La naturaleza ya no es solo un tema exclusivo de la agenda ambiental, pues con el paso del tiempo, la llegada y participación de más empresas, se ha convertido en un asunto de competitividad y crecimiento económico, que tiene un gran impacto en los distintos países. Este fue uno de los mensajes que dio Sandra Valenzuela, directora de WWF Colombia, en medio de la IX Cumbre de la Sostenibilidad de SEMANA, donde llamó a empresarios y tomadores de decisiones a incorporar el capital natural como un activo estratégico para el futuro de los negocios.
Una de las ideas centrales de su discurso, que planteó varias disyuntivas, fue la advertencia clara de que el futuro de la economía dependerá de la capacidad de proteger el capital natural. En especial en Colombia, en donde cerca de la mitad del Producto Interno Bruto (PIB) de Colombia, entre un 48% y un 50%, depende de los recursos y servicios que provee la naturaleza.
En sus palabras habló de los dilemas que se han gestado alrededor del medio ambiente. Uno de los principales es que se ha hecho creer que conservar es no tocar, que el agua viene del tubo o de la llave, que hay una dicotomía entre conservar y desarrollo, que conservar es la talanquera al desarrollo o al crecimiento o al progreso.

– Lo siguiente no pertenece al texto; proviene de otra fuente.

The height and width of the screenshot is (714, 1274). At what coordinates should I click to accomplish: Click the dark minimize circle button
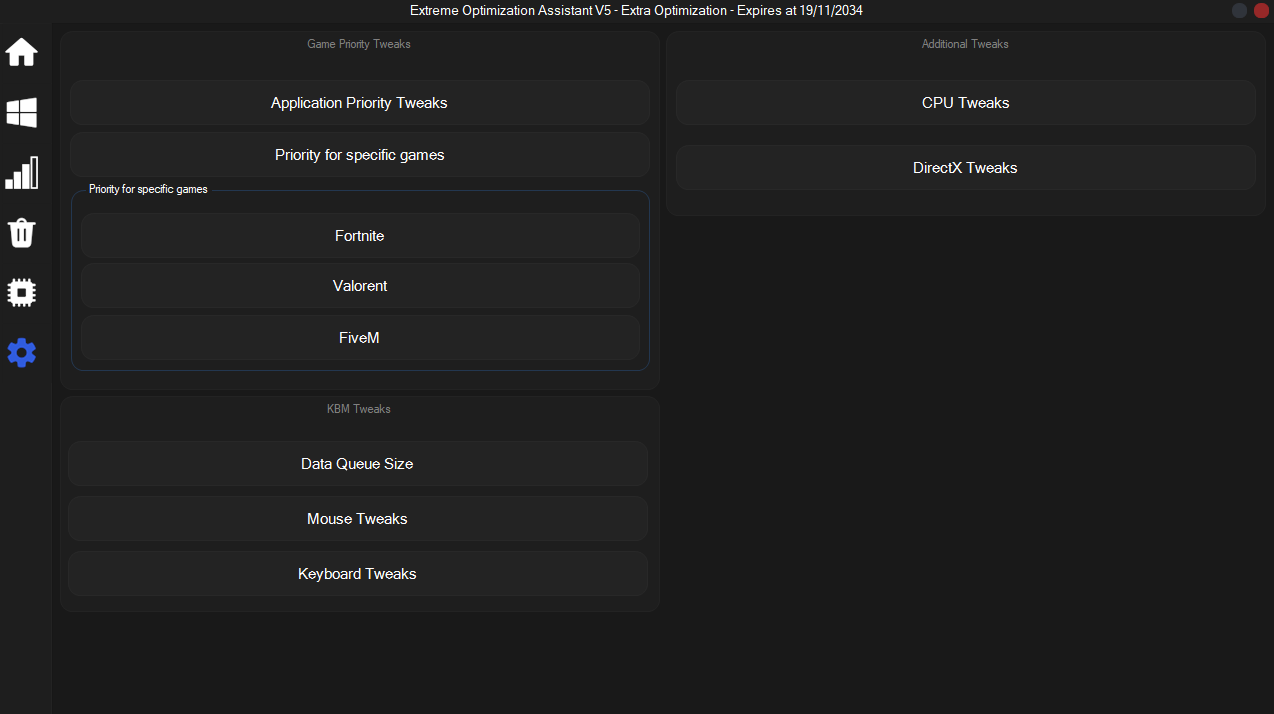(x=1239, y=11)
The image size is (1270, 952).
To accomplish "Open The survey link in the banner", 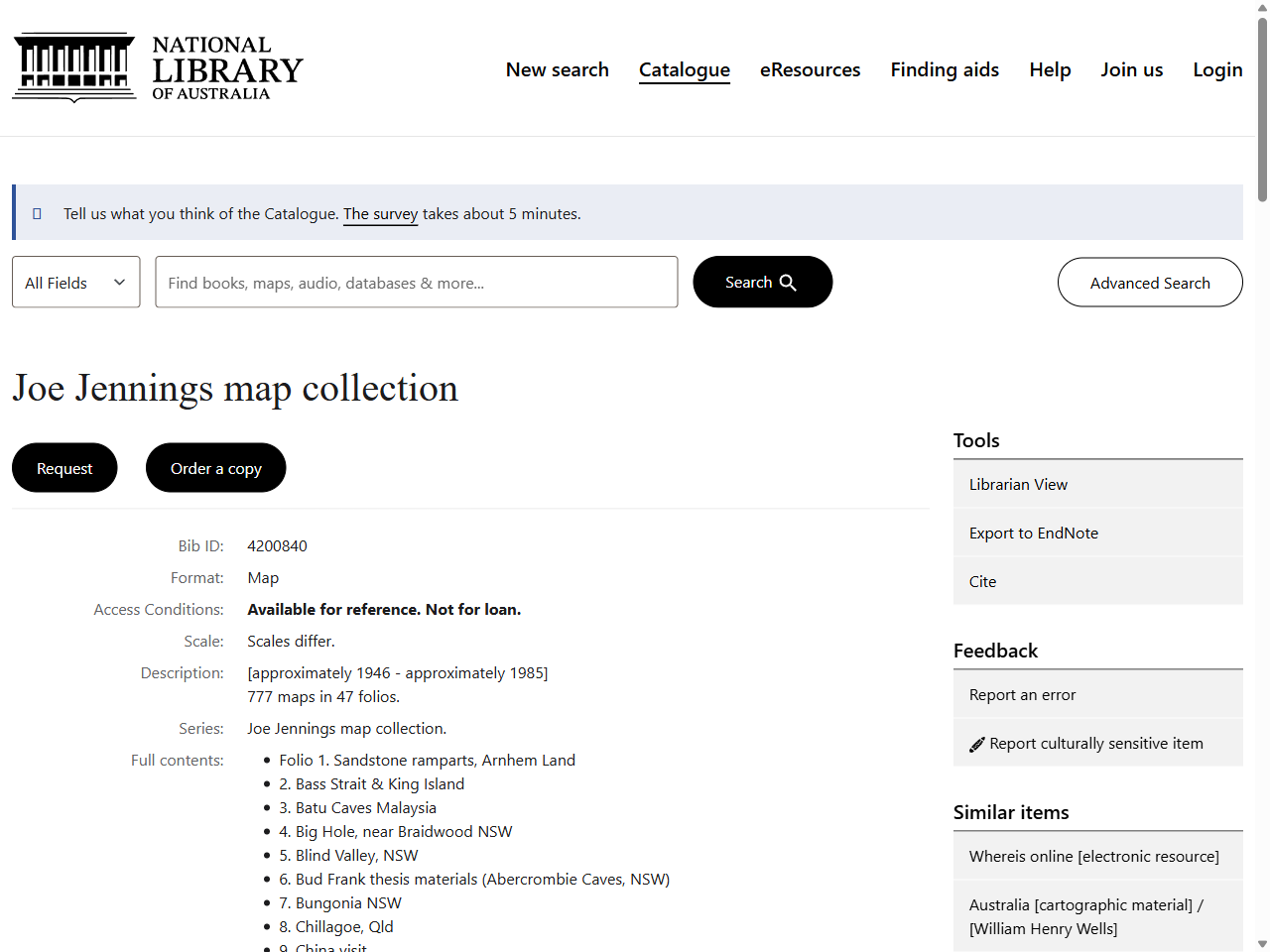I will point(380,213).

Sin embargo detalló que esos dilemas le han traído un costo vital al sistema natural, porque al final ese dilema es falso y la ciencia no ha podido demostrarlo.
“El verdadero dilema no es conservar versus crecer, o crecer versus naturaleza. El verdadero dilema está en que lideremos la transición y no llegar tarde a ella. Y para quienes toman o tomamos decisiones empresariales o organizacionales, estas cifras sí importan. Entre el 50 y 55% del PIB global depende directa o indirectamente de los servicios que nos provee nuestra naturaleza”, indicó.
En su punto de que la naturaleza es la economía, detalló que esta es parte esencial de la economía, pues cuando un bosque se degrada, no solo perdemos árboles, perdemos regulación de agua, perdemos estabilidad climática, y a la final perdemos productividad, perdemos negocios.
“Cuando un humedal desaparece o lo hacemos desaparecer, no solo perdemos biodiversidad, perdemos una defensa natural contra inundaciones, mayores costos de infraestructura. Cuando un arrecife se debilita, no solo perdemos belleza, perdemos protección costera, turismo, pesca y muchos medios de vida”, agregó.
Finalmente, aseguró que su invitación, cuando se habla de naturaleza, no es hablar de riesgos, sino de competitividad, de reputación y de acceso a mercados, de nuevos tipos de financiamiento y de una licencia social para operar de un hoy y de un futuro.
“Las reglas del mercado no solo están cambiando, ya cambiaron. Los inversionistas, los consumidores, los financiadores, los reguladores ya no preguntan qué producimos, sino cómo, de dónde viene, qué impactos está produciendo, positivos, negativos, qué tipo de recursos está usando, qué tan trazable es, de dónde vienen, qué tan confiable es y cómo se alinea con mis propios valores”, detalló.